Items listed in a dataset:
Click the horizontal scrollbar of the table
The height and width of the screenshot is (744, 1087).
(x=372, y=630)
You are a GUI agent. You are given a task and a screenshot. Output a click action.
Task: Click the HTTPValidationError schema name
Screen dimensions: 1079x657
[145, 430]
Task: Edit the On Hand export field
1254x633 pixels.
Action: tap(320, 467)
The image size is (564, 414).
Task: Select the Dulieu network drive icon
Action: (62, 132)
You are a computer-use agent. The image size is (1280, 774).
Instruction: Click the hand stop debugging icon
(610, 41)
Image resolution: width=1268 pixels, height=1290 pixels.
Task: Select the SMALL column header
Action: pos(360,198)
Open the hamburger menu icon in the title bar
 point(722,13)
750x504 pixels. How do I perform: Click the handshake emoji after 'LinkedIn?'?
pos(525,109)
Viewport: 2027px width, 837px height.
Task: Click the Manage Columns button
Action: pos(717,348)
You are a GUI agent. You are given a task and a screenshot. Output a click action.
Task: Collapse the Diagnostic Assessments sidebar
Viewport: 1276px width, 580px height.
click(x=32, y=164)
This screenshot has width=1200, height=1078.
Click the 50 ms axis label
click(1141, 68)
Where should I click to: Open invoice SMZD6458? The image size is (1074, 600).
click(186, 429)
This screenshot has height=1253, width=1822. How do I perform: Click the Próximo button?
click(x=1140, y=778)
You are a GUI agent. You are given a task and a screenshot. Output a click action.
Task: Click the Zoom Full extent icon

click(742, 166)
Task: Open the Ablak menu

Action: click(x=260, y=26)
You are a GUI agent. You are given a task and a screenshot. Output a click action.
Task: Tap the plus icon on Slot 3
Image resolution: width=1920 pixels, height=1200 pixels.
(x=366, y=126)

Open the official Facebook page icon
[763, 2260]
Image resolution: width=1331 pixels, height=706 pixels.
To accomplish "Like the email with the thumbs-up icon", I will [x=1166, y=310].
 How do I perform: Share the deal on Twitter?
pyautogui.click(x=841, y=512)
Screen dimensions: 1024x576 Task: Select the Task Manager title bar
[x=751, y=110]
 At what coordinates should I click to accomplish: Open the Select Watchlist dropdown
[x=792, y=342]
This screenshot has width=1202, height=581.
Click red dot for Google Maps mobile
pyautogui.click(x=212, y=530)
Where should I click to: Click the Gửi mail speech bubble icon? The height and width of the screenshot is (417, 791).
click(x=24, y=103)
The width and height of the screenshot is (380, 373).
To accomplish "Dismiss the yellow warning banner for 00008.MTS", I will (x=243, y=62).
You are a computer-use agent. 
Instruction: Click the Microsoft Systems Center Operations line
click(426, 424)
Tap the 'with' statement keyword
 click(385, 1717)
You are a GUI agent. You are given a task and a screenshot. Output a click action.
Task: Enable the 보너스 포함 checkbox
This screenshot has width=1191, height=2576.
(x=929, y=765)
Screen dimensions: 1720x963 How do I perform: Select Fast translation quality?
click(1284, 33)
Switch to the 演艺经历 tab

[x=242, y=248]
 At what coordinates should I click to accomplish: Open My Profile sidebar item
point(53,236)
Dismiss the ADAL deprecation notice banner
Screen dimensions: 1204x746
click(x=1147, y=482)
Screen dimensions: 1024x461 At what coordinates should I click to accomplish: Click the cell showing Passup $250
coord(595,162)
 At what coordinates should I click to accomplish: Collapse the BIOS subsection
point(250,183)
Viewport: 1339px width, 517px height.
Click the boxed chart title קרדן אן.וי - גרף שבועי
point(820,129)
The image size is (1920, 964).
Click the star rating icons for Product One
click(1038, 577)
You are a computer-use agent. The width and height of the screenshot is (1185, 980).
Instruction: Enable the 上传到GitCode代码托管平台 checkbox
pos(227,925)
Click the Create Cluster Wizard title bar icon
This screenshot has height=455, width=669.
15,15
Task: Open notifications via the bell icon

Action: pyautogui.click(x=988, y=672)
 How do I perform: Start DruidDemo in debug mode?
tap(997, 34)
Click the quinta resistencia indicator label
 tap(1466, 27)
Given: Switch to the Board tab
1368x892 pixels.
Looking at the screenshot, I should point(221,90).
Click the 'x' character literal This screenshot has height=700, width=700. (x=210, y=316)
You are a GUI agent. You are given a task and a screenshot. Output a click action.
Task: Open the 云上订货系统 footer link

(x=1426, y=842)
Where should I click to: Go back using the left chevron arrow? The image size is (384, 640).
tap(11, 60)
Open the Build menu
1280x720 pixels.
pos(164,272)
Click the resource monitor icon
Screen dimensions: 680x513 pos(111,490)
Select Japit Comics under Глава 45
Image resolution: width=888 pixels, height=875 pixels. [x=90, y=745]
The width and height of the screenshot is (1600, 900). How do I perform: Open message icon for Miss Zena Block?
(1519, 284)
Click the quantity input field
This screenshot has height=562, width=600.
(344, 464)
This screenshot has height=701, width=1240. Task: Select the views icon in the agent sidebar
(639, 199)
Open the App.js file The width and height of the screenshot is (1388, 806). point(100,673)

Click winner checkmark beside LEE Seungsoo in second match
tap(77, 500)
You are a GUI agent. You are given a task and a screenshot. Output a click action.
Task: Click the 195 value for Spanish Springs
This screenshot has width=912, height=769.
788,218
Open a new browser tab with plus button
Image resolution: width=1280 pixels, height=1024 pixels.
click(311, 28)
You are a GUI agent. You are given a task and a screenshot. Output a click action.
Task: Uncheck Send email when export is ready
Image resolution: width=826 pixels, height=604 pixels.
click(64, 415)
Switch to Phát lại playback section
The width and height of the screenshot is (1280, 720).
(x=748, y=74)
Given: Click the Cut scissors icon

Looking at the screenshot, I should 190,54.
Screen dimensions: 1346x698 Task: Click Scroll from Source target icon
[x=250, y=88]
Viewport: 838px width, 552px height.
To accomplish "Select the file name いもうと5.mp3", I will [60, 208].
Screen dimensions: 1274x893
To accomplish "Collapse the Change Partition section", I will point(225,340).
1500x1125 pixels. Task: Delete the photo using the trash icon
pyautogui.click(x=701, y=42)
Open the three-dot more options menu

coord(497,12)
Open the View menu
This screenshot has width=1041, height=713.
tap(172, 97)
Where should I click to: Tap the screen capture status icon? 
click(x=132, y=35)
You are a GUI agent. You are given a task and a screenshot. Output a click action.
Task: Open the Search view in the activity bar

▶ _WHAT THE TASK REQUIRES_
Show a copy of each line from the records above in which the string "field" occurs.

▶ _TASK RESULT_
Task: Edit the On Hand export field
Click the quantity input field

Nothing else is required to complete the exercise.